Voto:*****(TOMMY) CITAZIONE Dopo la delusione di “The Aviator”, ecco Martin Scorsese tornato alla grande.. proprio come penso, molti lo stavano aspettando. Venerdì è stata la volta di questo film, che ho visto in compagnia di Papele, Tomo e Jugger.. capirete i complessi d’inferiorità quando si guarda un film con tre tipi così Razz Non sapevo nulla della versione di Hong Kong “Infernal Affairs” e soprattutto non sapevo che esistesse, se non me l’avesse detto Papele..ma penso che a volte sia meglio, per alcuni film “remake”, non guardare indietro all’originale per evitare delusioni o sottolinearne differenze troppo marcate. Beh, per me in generale è così: se guardo un film, ci tengo a non saperne nulla di precedenti versioni, ci tengo a godermelo partendo da zero, come se fosse l’unico esemplare di una serie.
Comunque torno a “The departed ”e alla serie di discussioni nate intorno alla questione del significato del titolo.. che una volta guardato il film si mette meglio in relazione ai due protagonisti: Matt Damon (il Sergente Sullivan) e Leonardo Di Caprio (Billy Costigan), il Bene e il Male.. o meglio il Male e il Bene. Si, perché devo ammettere che dopo una buona oretta e mezzo, ancora non ero in grado di capire chi fosse il poliziotto vero e chi l’infiltrato, la cosiddetta “talpa” della polizia di Boston. Embarassed E sarà per la somiglianza fisica tra Matt e Leo, sarà che il film forse forse vuole proprio creare questa sorta di dubbi, solo da un certo punto in poi si comprende che Matt (il ragazzo perfettino e il poliziotto da premiare) è il pupillo di Jack Nicholson (Costello) e Di Caprio il poliziotto “vero” dai modi un po’ rudi e violenti ( quanto mi è piaciuto!), messo lì nella banda del boss. Personalmente mi sono schierata dalla parte di Leo, (e si era capito), ancor prima che in tutto quel caos mi rendessi conto che lui è il Bene, perché con il suo modo di fare, è lui quello con le palle! Ogni suo pugno e scazzottata era un godimento.. nel senso che mi scaricava della tensione accumulata durante altri momenti del film. Cool Matt Damon invece, ci viene presentato come il poliziotto dedito solo a non far scovare se stesso (cosa legittima, deve pur salvarsi il culo), ma vengono sottolineati alcuni atteggiamenti “negativi” (per me) spesso dalle sue incertezze, ad esempio al telefono con Nicholson/papà, oppure dal fatto che vive tutto in un continuo stato di agitazione, soprattutto il rapporto con la psicologa (che poi resta incinta, ma dato che Leo è quello con le palle e lei va anche con lui.. beh, si capisce, no?).

_Righe elencate_
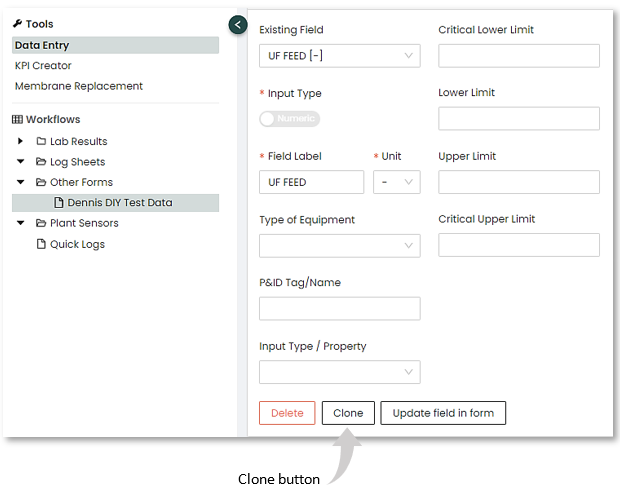Open Membrane Replacement tool
The image size is (620, 490).
(x=78, y=86)
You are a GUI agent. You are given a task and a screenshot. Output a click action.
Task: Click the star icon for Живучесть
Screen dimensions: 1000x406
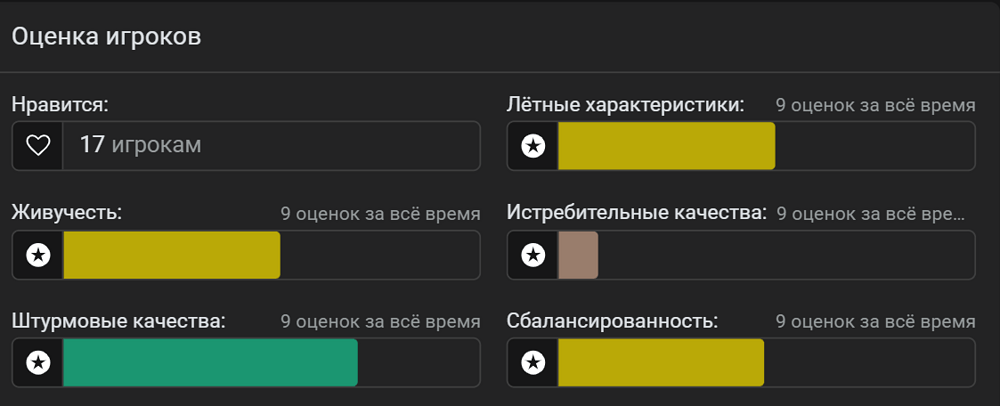coord(38,255)
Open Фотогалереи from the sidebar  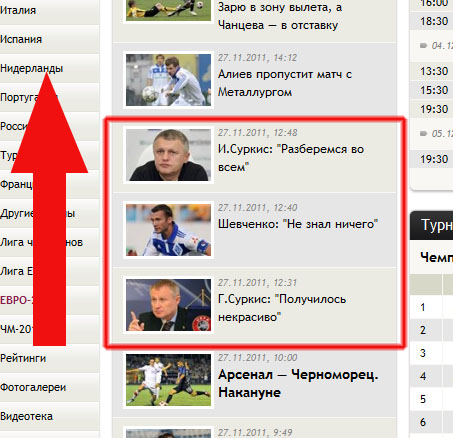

_Completa quanto segue_
1. Quali titoli di film vengono citati nella recensione di "The departed"? Elencali tutti.
2. Prosegui la recensione di "The departed" dal punto in cui si interrompe.

_Risposte agli esercizi_
1.
- The Aviator
- Infernal Affairs
- The departed

2.
Un buon risultato anche per Nicholson, per la sua ottima interpretazione, in particolare per alcune espressioni e facce.. il lato divertente del film è in molti momenti legato a lui. Mi ha fatto ridere.
The “departed”, è un aggettivo sia singolare che plurale (come mi insegna Papele). Sempre Papele poi mi ha chiesto, a chi dei due legherei quest’aggettivo. Beh, se è pure plurale, devo dedurre che si riferisce sia a Matt Damon che a Leonardo Di Caprio, entrambi sono le “talpe” nascoste nelle tane dei rispettivi nemici. Cmq a me viene da associarlo più a di Caprio che a Damon, forse solo perché è Leo che in più e più occasioni (anche a giochi ormai finiti), dichiara di voler riavere la propria identità. Qualcuno gliela potrà ridare? Sì, ma solo in un'altra vita.
Conclusione : Non potete non vederlo! (COLOMBA) CITAZIONE Visto la settimana scorsa e non posso far altro che concordare con la maggior parte dei giudizi espressi finora: "The Departed" è davvero un gran bel film, che si basa su una sceneggiatura dai meccanismi perfetti e che trova nella dinamica regia di uno Scorsese in gran forma un indiscutibile valore aggiunto... Cast in stato di grazia (nessuno escluso) dalla affiatata coppia protagonista Di Caprio/Damon, alla gigantesca presenza di Nicholson, fino ai "comprimari" Martin Sheen e Alec Baldwin. Finale assai azzeccato anche se, fino a poco prima della scena finale, mi è venuto spontaneo paragonarlo al finale, amarissimo, di "Mystic River". Fino alla scena finale, però, che sembra ristabilire un po' di ordine e smorzare il pessimismo che altrimenti sarebbe stato più "totale" (e devo dire che forse avrei gradito il finale più crudele e cinico, con le spie diventate eroi e gli eroi onorati con un prevedibile, quanto inutile, riconoscimento post mortem). Ma forse Scorsese non se la sentiva di darci lo stesso pugno allo stomaco di Clint, e va bene lo stesso così (tanto di carne al fuoco ce n'è tanta ugualmente). Mi viene solo da storcere un po' la bocca nel leggere le rece dei soliti critici che hanno salutato questo film vedendolo come il ritorno di un grande regista dopo 2 film sbagliati: posso concordare sul fatto che "The aviator" sia poco personale e poco riuscito ma "Gangs of New York" è un film che non liquiderei con troppa semplicità... perchè ritengo sia un film che dica molto e si presti a nuove e più interessanti letture ogni volta che lo si rivede. In "Gangs" troviamo la stessa veritiera confusione tra bene e male, tra vittima e carnefice, che balza invece più facilmente all'occhio nel recente "The Departed".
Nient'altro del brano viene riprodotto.